The signal/noise split for EMs
A rough audit of EM email typically reveals:
| Category | Volume | Urgency | Signal value |
|---|---|---|---|
| Tool/CI notifications | High | Low | Low individual, medium aggregate |
| Leadership announcements | Medium | Low-medium | Medium |
| Product/design updates | Medium | Low-medium | Medium |
| Cross-team coordination | Medium | Variable | High |
| Hiring pipeline | Low | Medium | High |
| Direct report communication | Low | Variable | High |
| Vendor/changelog | High | Low | Low |
The high-volume categories (tool notifications, vendor changelogs) carry the lowest per-email signal. The low-volume categories (cross-team coordination, direct report needs) carry the highest. The inbox treats them identically.
Routing the noise
The engineering manager Stackora setup targets the high-volume, low-urgency streams and routes them into a digest, leaving the inbox lighter and more readable.
Tool and CI notifications:
from:notifications@github.com
from:noreply@circleci.com
from:@pagerduty.com subject:(weekly OR summary OR report)

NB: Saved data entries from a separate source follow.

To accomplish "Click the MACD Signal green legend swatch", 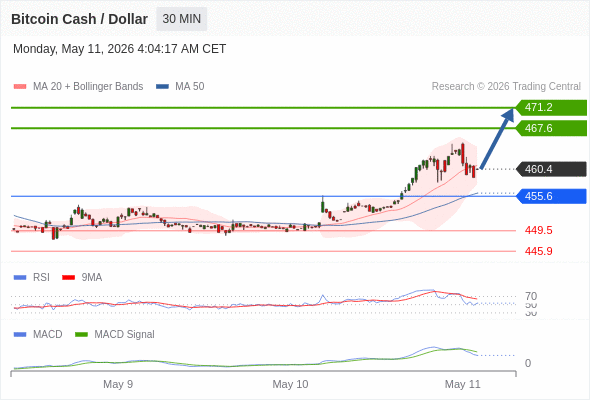I will 81,335.
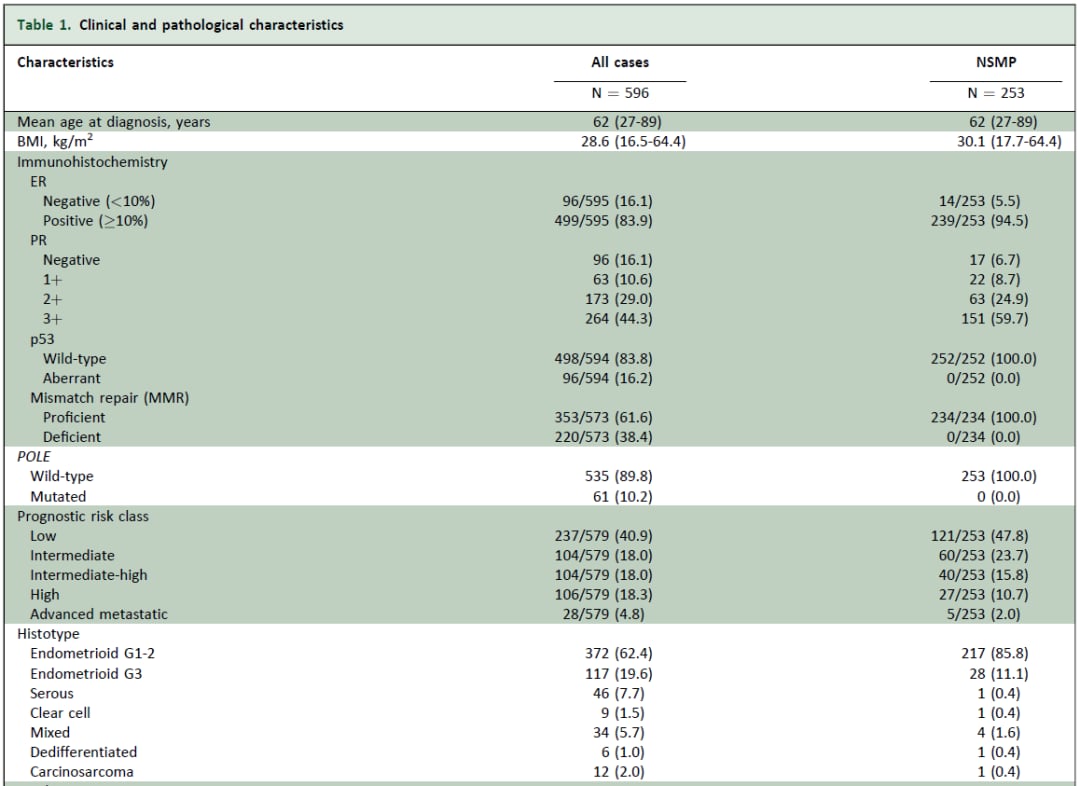Click the 'All cases' column header
Screen dimensions: 1080x786
[619, 62]
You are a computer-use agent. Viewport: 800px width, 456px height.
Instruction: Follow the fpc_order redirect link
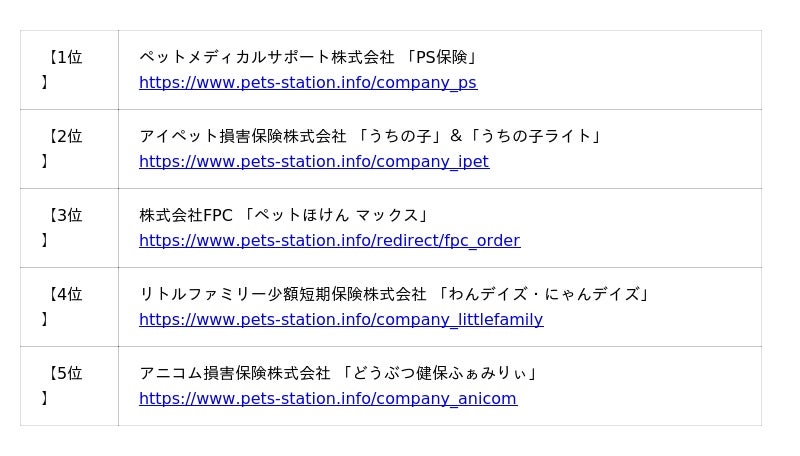click(x=329, y=240)

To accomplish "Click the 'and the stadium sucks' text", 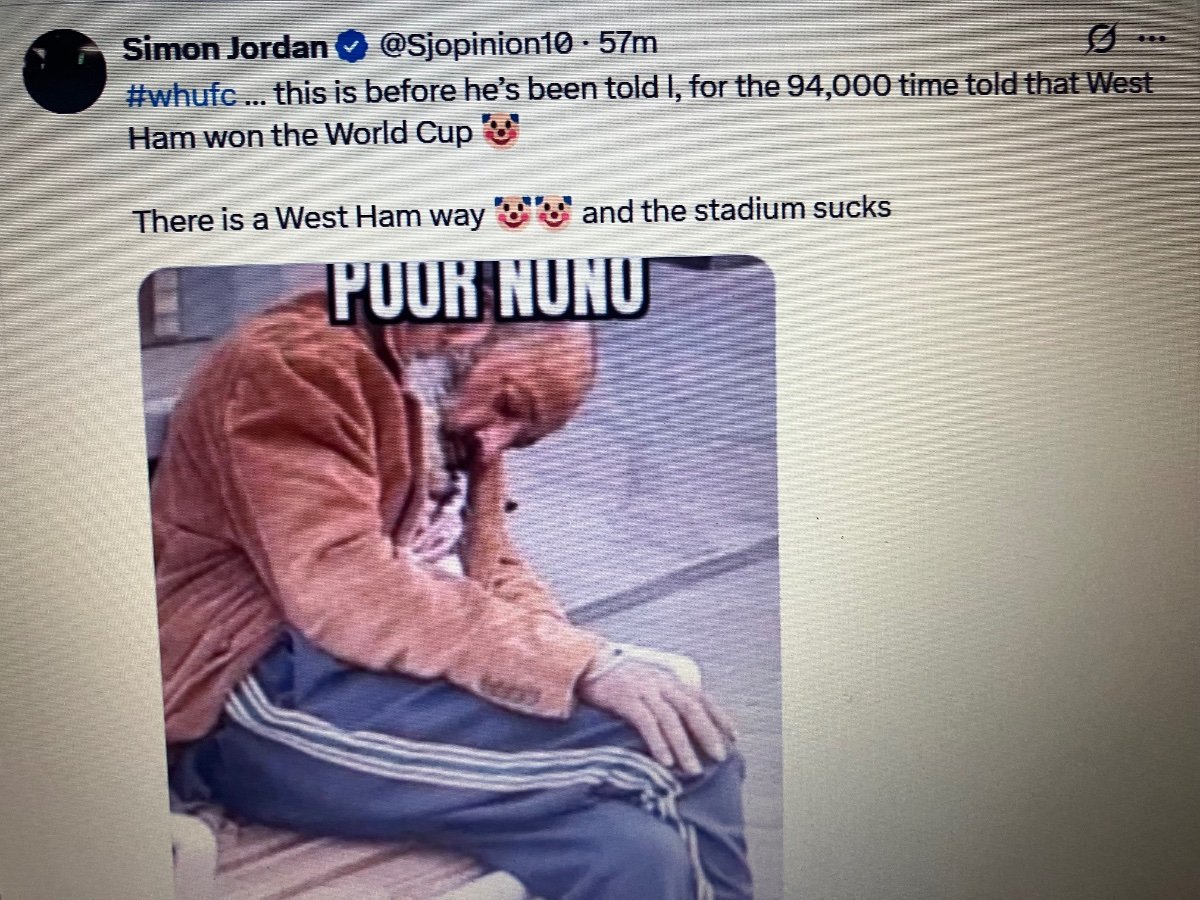I will tap(736, 211).
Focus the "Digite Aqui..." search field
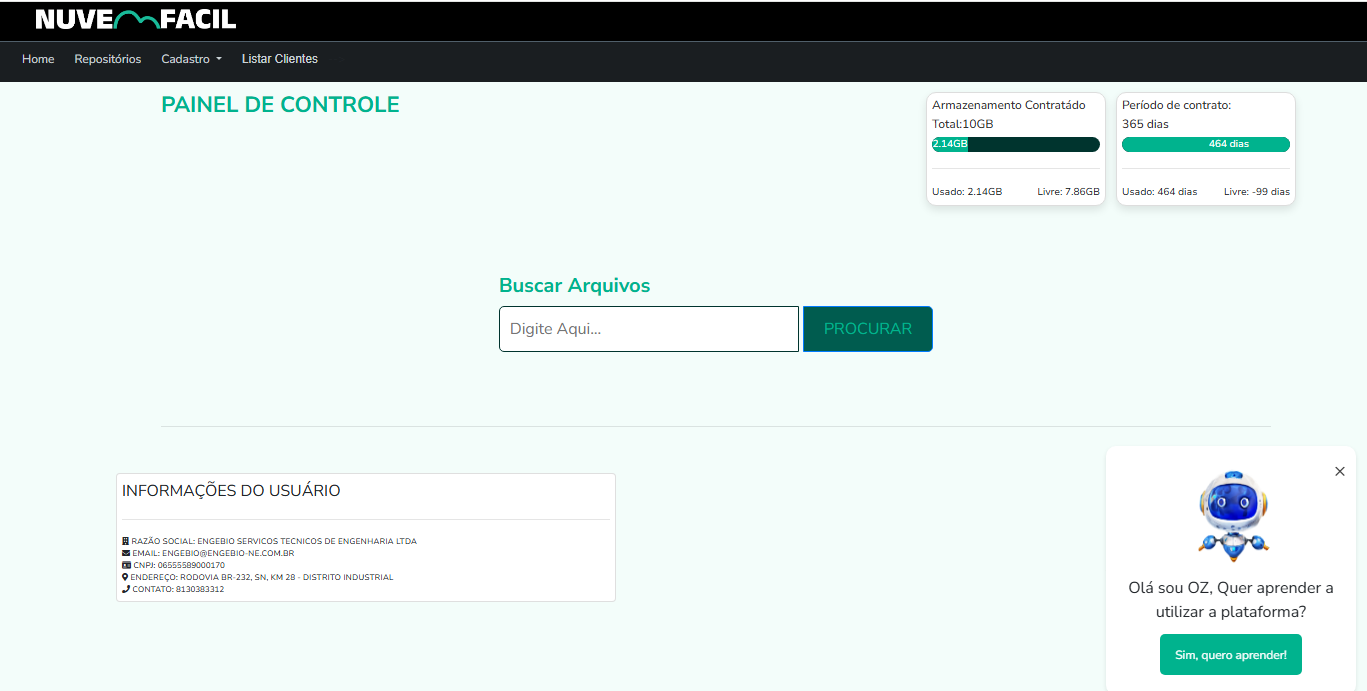 pyautogui.click(x=648, y=329)
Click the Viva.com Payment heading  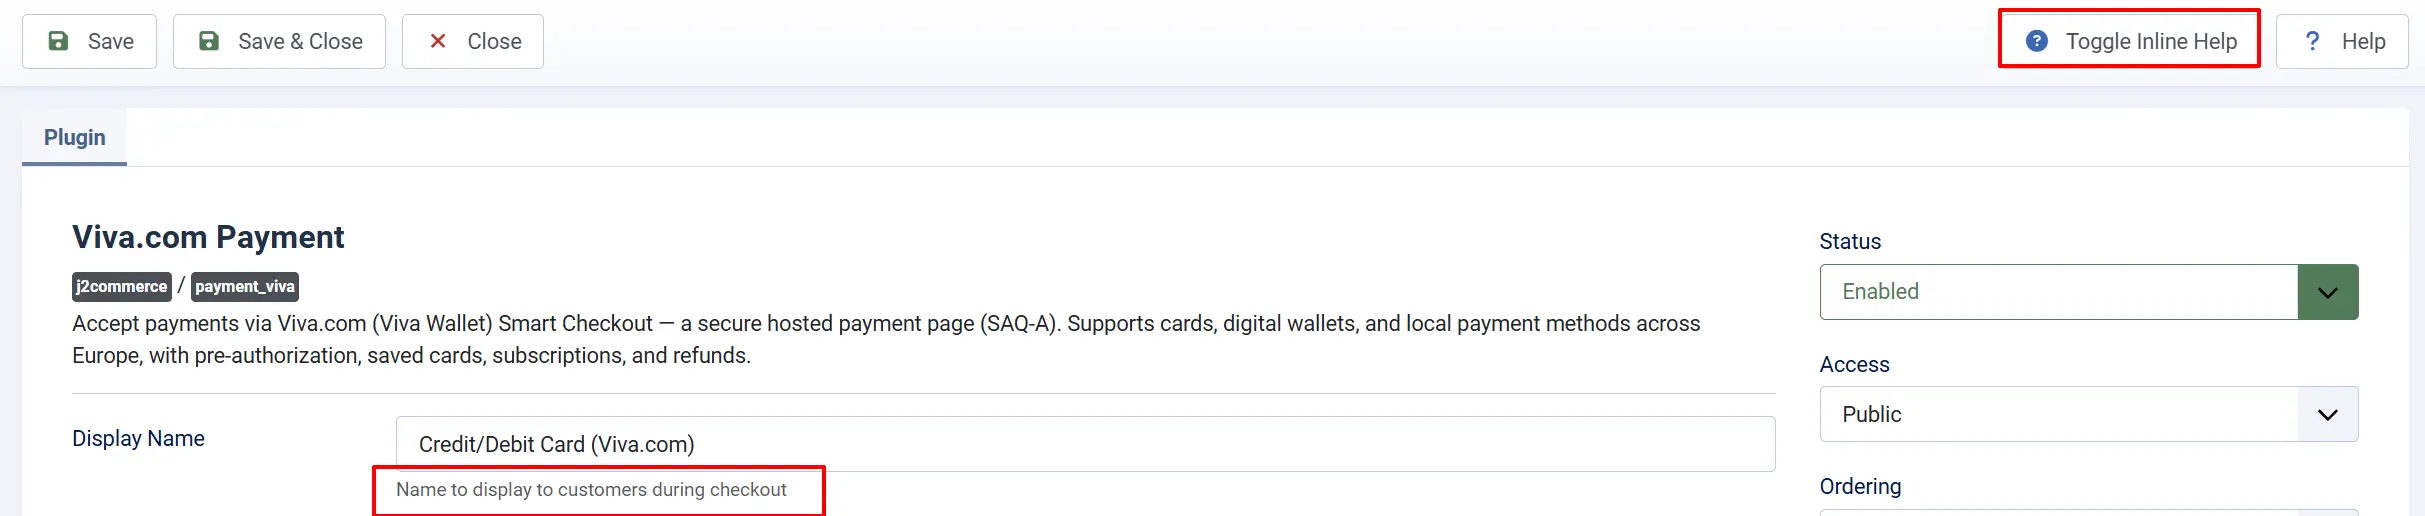(x=208, y=237)
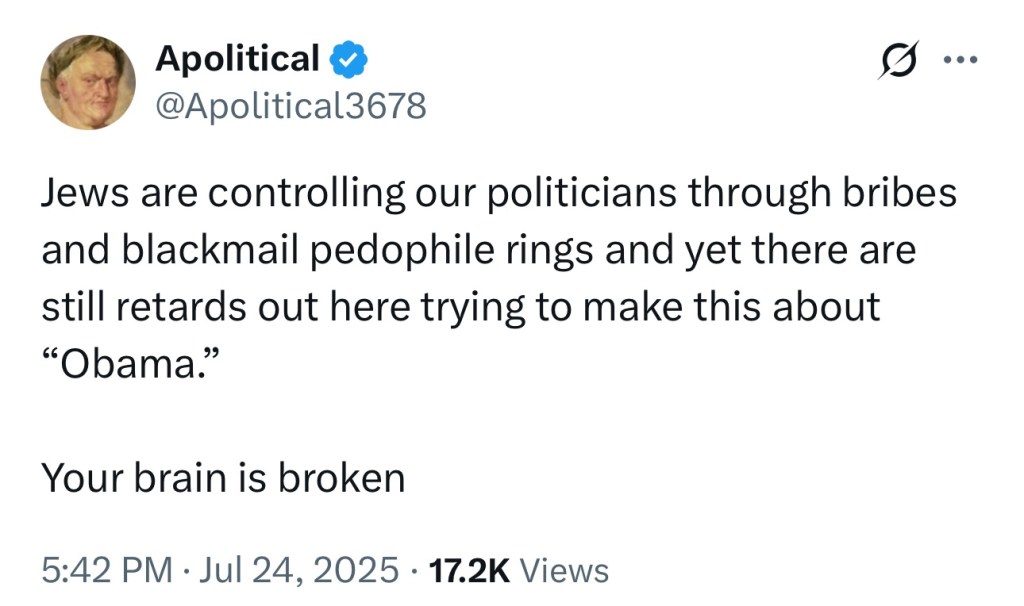Open the Apolitical profile avatar picture
Viewport: 1024px width, 606px height.
88,82
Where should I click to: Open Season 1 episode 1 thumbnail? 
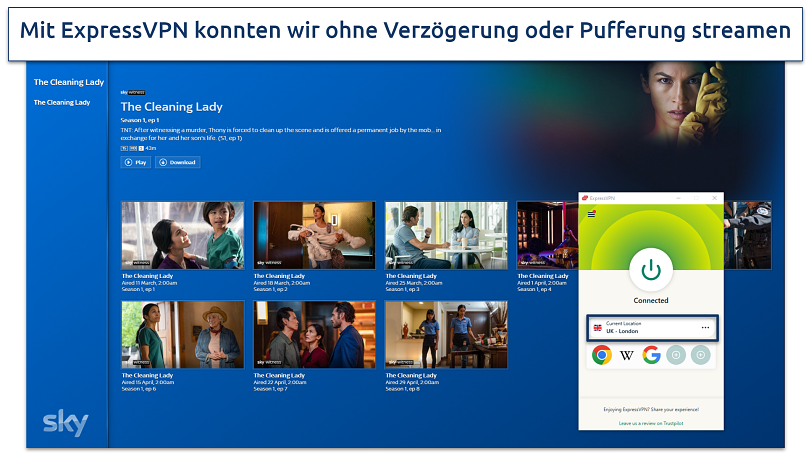pyautogui.click(x=182, y=235)
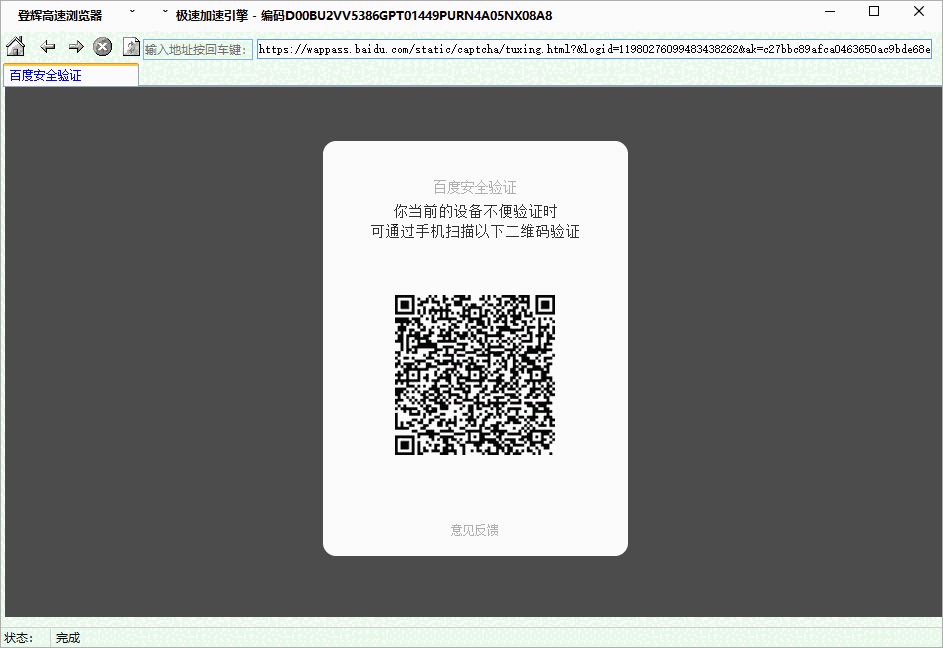Click the Forward navigation arrow icon
Viewport: 943px width, 648px height.
76,46
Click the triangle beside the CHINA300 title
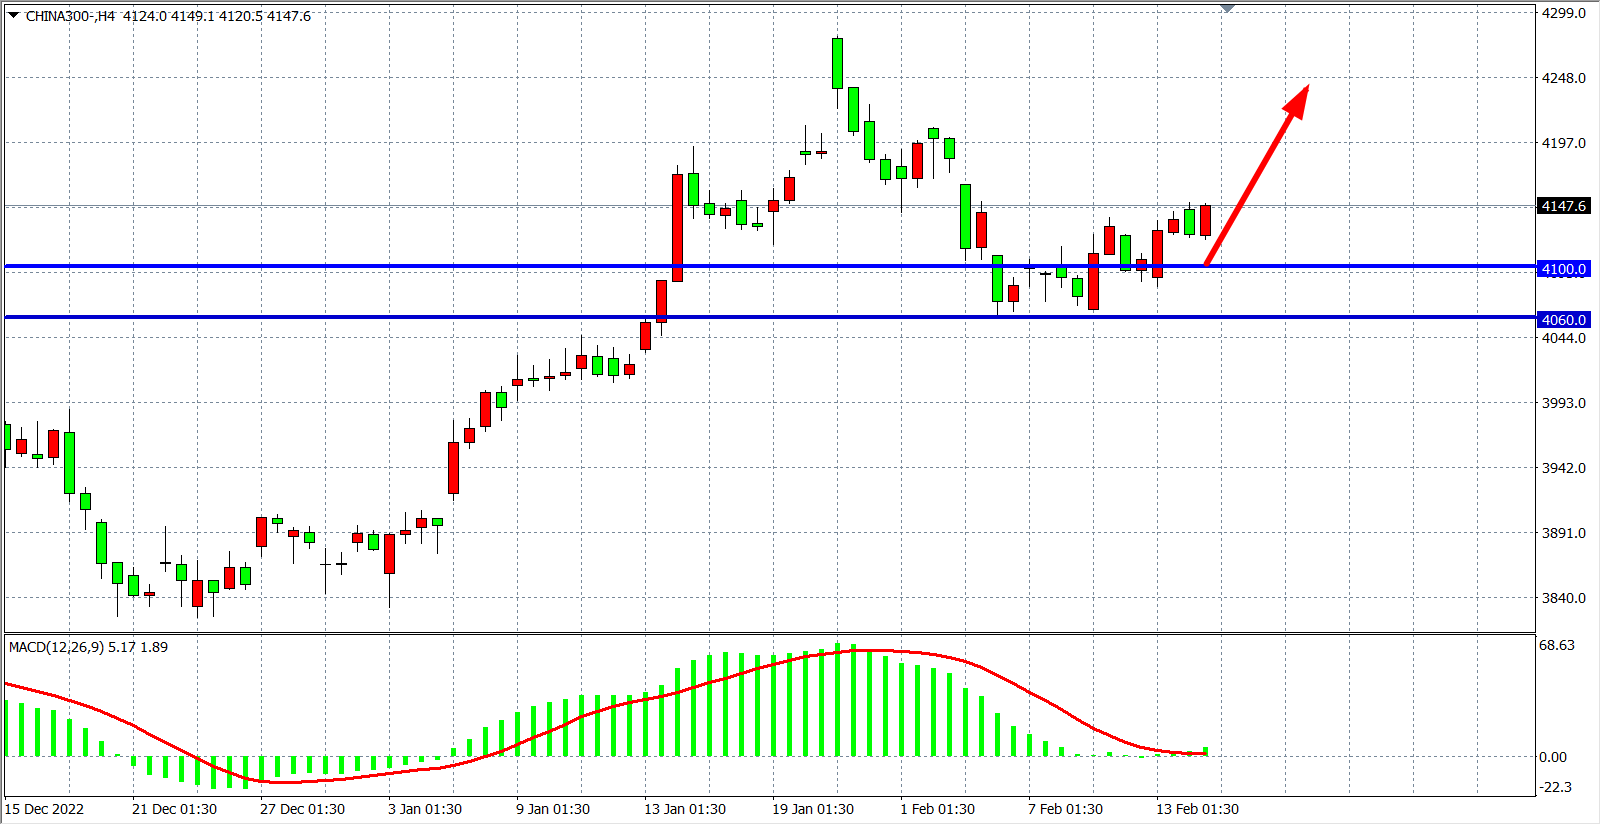 (x=13, y=15)
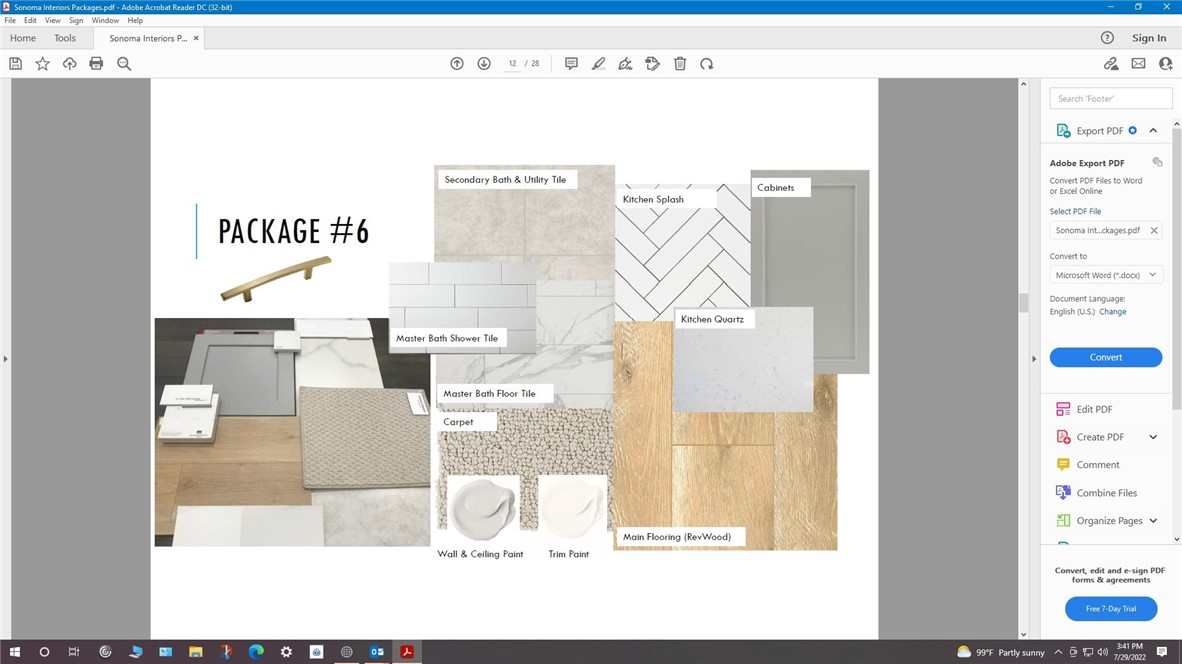Select the Highlight text pen tool

(598, 64)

from:noreply@dependabot.com
These go to Stackora. Weekly PR summaries, dependency update reports, and CI trend emails become a single digest section rather than daily inbox noise.
Leadership and company announcements:
from:@company-domain.com subject:(all-hands OR announcement OR update OR "company news")
Forward to Stackora. You still see the content — in summary form, grouped by week — without it competing with actionable items in real time.
Vendor and tool changelogs:
from:@changelog.github.com
from:releases@atlassian.com
from:updates@sentry.io
Forward to Stackora. Changelog emails are best reviewed in batch — one session where you decide what is relevant to your stack — not as individual interruptions throughout the week.
Product spec and design review notifications:
from:@figma.com subject:(shared OR comment OR review)
from:@notion.so subject:(update OR comment)
Optionally route to Stackora depending on your product relationship. If PM and design move fast and design reviews require quick turnaround, keep these in the main inbox. If they are informational (FYI links to specs), route to Stackora.
What stays in the main inbox
- Direct messages from reports about blockers, decisions, or concerns
- Cross-team coordination where you are the decision-maker
- Hiring pipeline items requiring action (scheduling, feedback submission)
- Anything from your own manager
The main inbox, stripped of tool notifications and announcements, becomes readable in 15 minutes rather than 45. The signal-to-noise ratio improves not because you deleted information — it is all still in Stackora — but because you separated the streams and review each at the appropriate cadence.
The EM-specific Stackora setup
Two Intelligence rules make the digest more useful for engineering managers specifically:
Focus rule — hiring:
"Emails from our recruiting platform or ATS with candidate interview stages, offer updates, or feedback requests are high priority."
Hiring moves on hiring timelines, not email timelines. A missed ATS notification can delay an offer by a week. Flagging these prominently ensures they surface even during high-volume weeks.
Correlation rule — team context:
"Emails from @companyname.com are work email. My team is the Platform team. I manage engineers working on infrastructure and internal tooling."
Stackora uses this context when summarizing cross-team emails and leadership announcements, making summaries more relevant to your actual work rather than generic.
The return on the setup
Engineering managers who implement this routing report the same shift: the inbox goes from a source of ambient anxiety to a manageable work surface. High-signal items are easier to spot. Deep work time is easier to protect. The weekly review of Stackora's digest gives a clean retrospective of what the tools, leadership, and cross-team communication said this week — in a form that takes 10 minutes rather than 90.
The work of management is not inbox management. The inbox should serve the work, not consume it.